=Paper=
{{Paper
|id=Vol-437/paper-8
|storemode=property
|title=Recognition of Voice and Hand Activity Through Fusion of Acceleration and Speech
|pdfUrl=https://ceur-ws.org/Vol-437/paper8.pdf
|volume=Vol-437
|dblpUrl=https://dblp.org/rec/conf/ciaem/JungBH08
}}
==Recognition of Voice and Hand Activity Through Fusion of Acceleration and Speech==
Recognition of Voice and Hand activities through
Fusion of Acceleration and Speech1
Young-Giu Jung, ChangSeok Bae and Mun-Sung Han
Electronics and Telecommunications Research Institute,
138 Gajeongno Yuseong-gu, Daejeon, Korea,
{reraj, csbae, msh}@etri.re.kr
Abstract. Hand activity and speech comprise the most important modalities of
human-to-agent interaction. So a multimodal interface can achieve more natural
and effective human-agent interaction. In this paper, we suggest a novel
technique for improving the performance of accelerometer-based hand activity
recognition system using fusion of speech. The speech data is used in our
experiment as the complementary sensor data to the acceleration data in an
attempt to improve the performance of hand activity recognizer. This
recognizer is designed to be capable of classifying nineteen hand activities. It
consists of 10 natural gestures, e.g., ‘go left’, ‘over here’ and 9 emotional
expressions by hand activity, e.g., ‘I feel hot’, ‘I love you’. To improve
performance of hand activity recognition using feature fusion, we propose a
modified Time Delay Neural Network (TDNN) architecture with a dedicated
fusion layer and a time normalization layer. Our experimental result shows that
the performance of this system yields an improvement of about 6.96%
compared to the use of accelerometers alone.
Keywords: multimodal interaction, hand activity recognition, modified TDNN,
human cognitive
1 Introduction
Interface technology using activity or gesture is one of the key functions for agent
system in ubiquitous computing environment. In general, accelerometers are currently
among the most widely studied wearable sensors for activity or gesture recognition,
thanks to their accuracy in the detection of human body movements, small in size, and
reasonable power consumptions[1]. Ling Bao and others[2] presented algorithms to
detect physical activities from data acquired using five small biaxial accelerometers
worn simultaneously on different parts of the body.

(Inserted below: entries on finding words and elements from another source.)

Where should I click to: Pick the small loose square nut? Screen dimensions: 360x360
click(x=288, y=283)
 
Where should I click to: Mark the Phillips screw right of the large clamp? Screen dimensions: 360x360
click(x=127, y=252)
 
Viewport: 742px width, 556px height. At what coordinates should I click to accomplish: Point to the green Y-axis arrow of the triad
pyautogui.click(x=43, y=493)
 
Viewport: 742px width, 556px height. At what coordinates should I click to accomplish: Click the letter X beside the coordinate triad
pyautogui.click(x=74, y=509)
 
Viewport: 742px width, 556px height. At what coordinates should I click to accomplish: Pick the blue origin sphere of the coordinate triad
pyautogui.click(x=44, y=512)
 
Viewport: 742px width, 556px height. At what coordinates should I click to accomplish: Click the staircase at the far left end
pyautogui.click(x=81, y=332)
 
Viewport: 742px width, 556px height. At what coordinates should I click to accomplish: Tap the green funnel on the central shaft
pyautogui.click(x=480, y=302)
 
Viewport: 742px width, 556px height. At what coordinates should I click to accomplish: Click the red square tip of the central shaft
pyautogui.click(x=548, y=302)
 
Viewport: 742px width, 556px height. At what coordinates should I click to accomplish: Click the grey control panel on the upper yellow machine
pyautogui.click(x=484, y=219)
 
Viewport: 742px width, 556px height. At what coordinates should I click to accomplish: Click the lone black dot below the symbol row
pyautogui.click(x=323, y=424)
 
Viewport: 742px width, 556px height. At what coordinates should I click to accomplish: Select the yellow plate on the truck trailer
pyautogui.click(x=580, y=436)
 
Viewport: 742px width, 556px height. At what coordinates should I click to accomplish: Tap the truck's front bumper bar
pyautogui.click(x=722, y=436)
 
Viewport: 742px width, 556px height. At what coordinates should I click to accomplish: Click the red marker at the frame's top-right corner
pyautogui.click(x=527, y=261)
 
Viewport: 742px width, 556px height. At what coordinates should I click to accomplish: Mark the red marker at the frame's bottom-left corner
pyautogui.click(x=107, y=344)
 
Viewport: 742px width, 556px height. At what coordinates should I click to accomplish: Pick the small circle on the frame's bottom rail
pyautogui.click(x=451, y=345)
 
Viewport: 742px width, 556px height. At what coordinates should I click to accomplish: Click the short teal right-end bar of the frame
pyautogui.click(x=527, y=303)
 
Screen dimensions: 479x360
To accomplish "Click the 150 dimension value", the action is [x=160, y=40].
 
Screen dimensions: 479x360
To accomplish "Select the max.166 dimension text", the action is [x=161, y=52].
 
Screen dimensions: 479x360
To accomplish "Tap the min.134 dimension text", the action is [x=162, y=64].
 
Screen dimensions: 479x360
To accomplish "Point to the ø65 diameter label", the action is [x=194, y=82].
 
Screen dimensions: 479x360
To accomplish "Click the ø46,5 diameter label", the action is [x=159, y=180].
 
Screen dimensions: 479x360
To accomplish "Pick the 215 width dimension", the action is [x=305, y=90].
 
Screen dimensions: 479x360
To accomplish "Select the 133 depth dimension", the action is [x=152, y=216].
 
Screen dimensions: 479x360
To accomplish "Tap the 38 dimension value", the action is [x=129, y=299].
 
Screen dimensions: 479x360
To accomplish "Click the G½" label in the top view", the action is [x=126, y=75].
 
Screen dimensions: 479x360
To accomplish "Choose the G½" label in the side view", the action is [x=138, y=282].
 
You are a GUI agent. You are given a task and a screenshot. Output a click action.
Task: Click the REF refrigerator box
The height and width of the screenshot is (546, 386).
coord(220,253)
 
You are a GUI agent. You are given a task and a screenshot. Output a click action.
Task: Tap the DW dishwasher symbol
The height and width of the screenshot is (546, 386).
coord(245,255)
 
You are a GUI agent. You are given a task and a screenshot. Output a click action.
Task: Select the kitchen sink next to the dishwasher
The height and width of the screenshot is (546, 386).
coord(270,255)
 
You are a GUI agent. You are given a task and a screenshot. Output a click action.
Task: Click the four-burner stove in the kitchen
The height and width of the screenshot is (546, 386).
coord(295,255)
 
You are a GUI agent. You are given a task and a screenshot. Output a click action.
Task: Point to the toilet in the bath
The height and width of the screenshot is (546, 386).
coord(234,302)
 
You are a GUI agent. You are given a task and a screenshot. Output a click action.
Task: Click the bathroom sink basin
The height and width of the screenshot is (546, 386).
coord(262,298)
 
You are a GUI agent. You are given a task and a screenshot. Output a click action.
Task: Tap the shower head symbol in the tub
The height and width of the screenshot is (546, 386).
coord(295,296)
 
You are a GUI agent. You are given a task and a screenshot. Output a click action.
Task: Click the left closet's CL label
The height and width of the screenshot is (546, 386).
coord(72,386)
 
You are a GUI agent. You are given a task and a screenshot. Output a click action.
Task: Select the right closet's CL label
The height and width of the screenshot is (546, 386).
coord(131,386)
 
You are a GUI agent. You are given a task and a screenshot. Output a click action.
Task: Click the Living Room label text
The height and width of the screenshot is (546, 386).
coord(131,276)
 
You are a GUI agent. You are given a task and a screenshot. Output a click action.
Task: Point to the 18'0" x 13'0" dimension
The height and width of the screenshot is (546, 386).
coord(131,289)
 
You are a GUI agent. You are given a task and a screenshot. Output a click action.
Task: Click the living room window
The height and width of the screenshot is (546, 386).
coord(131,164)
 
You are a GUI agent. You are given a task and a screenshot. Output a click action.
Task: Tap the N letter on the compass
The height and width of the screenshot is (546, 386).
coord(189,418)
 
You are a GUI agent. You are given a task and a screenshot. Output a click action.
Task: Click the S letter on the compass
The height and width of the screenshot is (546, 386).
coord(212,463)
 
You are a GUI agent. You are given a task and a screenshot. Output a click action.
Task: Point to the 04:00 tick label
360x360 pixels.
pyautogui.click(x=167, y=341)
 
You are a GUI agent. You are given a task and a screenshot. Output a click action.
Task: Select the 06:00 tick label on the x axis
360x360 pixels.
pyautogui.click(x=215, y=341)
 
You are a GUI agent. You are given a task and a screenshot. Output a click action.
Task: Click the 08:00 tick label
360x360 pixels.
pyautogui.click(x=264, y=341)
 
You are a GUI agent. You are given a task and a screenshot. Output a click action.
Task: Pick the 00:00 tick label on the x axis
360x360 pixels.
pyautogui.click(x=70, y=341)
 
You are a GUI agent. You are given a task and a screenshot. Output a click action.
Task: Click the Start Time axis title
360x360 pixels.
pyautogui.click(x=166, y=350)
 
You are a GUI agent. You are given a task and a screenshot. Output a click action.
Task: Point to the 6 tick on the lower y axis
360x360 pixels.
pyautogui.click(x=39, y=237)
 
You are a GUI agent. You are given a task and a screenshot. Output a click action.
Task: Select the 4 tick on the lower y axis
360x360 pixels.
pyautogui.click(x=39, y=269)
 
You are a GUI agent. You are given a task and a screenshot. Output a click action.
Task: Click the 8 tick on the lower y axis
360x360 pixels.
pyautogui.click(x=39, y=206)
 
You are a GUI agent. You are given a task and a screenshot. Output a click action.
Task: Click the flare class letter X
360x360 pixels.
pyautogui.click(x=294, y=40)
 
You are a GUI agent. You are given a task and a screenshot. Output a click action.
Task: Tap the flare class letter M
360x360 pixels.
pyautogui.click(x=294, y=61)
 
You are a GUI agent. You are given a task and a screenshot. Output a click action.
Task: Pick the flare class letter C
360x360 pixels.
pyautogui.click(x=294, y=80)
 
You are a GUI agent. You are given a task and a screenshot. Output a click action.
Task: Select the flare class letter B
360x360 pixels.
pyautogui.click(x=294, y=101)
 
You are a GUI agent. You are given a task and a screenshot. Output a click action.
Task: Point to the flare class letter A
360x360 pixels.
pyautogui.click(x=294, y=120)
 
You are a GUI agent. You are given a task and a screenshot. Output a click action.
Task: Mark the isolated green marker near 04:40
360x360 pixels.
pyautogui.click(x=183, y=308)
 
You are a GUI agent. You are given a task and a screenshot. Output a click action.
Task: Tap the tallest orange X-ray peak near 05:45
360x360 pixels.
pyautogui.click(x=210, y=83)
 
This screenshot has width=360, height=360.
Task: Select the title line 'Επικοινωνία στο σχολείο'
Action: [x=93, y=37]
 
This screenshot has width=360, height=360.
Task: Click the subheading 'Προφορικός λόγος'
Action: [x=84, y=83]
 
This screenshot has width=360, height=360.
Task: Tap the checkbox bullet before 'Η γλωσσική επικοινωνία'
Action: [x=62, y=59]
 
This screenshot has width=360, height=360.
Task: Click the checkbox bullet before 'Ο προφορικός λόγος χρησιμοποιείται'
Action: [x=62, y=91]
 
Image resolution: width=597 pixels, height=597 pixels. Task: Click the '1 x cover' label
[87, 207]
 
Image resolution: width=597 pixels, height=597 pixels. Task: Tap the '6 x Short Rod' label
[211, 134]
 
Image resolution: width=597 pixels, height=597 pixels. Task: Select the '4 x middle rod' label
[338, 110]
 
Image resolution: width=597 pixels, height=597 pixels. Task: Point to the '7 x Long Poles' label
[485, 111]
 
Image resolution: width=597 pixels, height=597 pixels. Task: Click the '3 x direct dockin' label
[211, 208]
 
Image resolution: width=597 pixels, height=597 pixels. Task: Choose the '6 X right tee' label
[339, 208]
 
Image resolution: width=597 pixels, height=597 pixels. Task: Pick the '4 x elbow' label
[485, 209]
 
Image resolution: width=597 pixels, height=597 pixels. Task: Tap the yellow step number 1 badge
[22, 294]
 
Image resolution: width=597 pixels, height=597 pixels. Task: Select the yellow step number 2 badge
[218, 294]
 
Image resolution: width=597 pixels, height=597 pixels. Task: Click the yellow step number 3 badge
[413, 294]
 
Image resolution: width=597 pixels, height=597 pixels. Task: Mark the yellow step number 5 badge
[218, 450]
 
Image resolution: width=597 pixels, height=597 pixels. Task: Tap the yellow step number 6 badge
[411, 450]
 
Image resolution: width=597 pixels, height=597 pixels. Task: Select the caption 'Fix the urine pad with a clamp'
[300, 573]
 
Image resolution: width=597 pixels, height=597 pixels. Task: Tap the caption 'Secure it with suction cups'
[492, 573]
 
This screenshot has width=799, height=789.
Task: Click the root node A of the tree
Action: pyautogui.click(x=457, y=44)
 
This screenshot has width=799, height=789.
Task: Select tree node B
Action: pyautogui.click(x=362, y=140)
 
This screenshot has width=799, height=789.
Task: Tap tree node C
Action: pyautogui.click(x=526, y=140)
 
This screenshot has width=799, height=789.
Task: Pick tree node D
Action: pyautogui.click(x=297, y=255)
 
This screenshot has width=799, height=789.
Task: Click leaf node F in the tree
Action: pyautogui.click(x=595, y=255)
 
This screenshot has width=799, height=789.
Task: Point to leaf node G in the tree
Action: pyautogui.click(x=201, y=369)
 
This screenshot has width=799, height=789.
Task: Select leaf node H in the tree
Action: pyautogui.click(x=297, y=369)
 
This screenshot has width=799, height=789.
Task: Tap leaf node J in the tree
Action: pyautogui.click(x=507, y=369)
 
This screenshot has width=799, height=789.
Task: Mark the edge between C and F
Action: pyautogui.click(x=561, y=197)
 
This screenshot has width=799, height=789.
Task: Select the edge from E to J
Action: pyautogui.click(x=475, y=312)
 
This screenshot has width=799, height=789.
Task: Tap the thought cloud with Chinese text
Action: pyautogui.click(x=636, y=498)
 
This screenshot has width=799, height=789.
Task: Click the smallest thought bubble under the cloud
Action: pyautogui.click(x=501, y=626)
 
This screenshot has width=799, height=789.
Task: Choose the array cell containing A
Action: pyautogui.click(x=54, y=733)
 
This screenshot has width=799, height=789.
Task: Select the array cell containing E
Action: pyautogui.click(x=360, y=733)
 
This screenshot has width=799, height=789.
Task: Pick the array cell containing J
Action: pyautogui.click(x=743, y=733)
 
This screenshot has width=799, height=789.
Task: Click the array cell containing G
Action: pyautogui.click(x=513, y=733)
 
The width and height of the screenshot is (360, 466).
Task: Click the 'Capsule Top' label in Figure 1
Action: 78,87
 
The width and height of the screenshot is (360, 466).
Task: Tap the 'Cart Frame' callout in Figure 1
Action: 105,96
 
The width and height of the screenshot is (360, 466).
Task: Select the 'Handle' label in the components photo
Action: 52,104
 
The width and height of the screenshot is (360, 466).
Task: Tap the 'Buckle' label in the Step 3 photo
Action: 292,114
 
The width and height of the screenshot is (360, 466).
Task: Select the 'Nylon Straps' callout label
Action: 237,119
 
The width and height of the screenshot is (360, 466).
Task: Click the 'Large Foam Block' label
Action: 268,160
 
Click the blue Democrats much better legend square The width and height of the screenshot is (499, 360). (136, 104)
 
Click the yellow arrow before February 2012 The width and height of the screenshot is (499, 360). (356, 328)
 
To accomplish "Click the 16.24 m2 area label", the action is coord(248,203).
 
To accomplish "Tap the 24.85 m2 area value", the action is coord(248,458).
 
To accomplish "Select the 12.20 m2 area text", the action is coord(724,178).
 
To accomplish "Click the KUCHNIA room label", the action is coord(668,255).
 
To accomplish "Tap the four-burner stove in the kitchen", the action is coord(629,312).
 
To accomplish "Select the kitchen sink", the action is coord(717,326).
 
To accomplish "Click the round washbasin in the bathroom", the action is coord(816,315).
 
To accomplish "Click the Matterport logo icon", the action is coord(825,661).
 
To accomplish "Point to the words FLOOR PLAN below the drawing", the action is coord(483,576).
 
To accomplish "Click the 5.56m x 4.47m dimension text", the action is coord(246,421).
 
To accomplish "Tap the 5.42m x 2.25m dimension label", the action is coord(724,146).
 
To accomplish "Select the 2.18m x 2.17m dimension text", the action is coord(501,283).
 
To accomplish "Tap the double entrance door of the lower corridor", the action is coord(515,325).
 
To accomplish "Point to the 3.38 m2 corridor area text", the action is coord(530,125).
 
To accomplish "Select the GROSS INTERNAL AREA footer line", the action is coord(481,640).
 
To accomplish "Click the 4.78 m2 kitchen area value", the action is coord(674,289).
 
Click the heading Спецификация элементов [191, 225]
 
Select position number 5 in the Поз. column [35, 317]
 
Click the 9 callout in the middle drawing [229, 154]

In the study of Bharatula and others[3], a low power sensor hardware system was
presented, including accelerometer, light sensor, microphone, and wireless
1 This work was supported by the IT R&D program of MIC/IITA. [2006- S032-02,
Development of an Intelligent Service technology based on the Personal Life Log], [2008-
P1-15-07J31, Research on Human-friendly Next Generation PC Technology Standardization
on u-Computing]
67
CEUR
ceur-ws.org
Workshop ISSN 1613-0073
Proceedings
communication. Accelerometer has been widely used in many pattern recognition
methods in order to access physical activities. In the study of Kiani and others[4], the
artificial neural networks were used. There have been several research efforts to
enhance the performance of accelerometer-based activity recognition.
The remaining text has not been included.